Extracted records
★ ★ ★
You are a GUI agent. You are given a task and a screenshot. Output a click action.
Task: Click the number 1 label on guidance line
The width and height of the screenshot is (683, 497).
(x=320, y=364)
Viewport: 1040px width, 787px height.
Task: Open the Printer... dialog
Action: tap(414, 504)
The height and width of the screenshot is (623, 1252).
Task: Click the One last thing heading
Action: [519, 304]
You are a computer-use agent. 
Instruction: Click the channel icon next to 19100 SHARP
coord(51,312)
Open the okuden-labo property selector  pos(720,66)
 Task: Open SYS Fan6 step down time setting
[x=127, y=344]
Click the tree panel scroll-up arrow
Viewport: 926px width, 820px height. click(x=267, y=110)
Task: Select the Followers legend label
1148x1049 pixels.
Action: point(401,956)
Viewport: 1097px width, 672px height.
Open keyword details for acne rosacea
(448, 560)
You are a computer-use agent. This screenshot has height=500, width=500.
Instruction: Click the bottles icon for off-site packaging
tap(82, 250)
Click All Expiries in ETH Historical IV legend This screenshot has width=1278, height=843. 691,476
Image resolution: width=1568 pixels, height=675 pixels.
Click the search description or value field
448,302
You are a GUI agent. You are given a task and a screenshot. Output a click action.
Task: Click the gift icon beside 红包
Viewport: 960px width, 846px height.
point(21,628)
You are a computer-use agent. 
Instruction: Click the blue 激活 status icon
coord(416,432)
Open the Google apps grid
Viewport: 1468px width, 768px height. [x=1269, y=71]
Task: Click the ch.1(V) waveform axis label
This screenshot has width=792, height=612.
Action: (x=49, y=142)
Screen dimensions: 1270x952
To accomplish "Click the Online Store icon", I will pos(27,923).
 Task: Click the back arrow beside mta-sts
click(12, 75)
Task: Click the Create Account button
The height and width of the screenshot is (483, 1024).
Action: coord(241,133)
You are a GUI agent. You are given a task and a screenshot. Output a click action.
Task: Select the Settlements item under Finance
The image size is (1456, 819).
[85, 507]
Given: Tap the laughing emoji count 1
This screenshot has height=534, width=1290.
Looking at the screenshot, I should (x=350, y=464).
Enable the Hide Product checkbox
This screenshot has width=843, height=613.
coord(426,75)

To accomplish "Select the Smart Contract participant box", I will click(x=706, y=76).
★ ★ ★
_Exercise_. Beginning with the line that contains "Task: Click the gift icon beside 红包", return every line through the end of the data above, exactly as written.

_Task response_.
Task: Click the gift icon beside 红包
Viewport: 960px width, 846px height.
point(21,628)
You are a computer-use agent. 
Instruction: Click the blue 激活 status icon
coord(416,432)
Open the Google apps grid
Viewport: 1468px width, 768px height. [x=1269, y=71]
Task: Click the ch.1(V) waveform axis label
This screenshot has width=792, height=612.
Action: (x=49, y=142)
Screen dimensions: 1270x952
To accomplish "Click the Online Store icon", I will pos(27,923).
 Task: Click the back arrow beside mta-sts
click(12, 75)
Task: Click the Create Account button
The height and width of the screenshot is (483, 1024).
Action: coord(241,133)
You are a GUI agent. You are given a task and a screenshot. Output a click action.
Task: Select the Settlements item under Finance
The image size is (1456, 819).
[85, 507]
Given: Tap the laughing emoji count 1
This screenshot has height=534, width=1290.
Looking at the screenshot, I should (x=350, y=464).
Enable the Hide Product checkbox
This screenshot has width=843, height=613.
coord(426,75)

To accomplish "Select the Smart Contract participant box", I will click(x=706, y=76).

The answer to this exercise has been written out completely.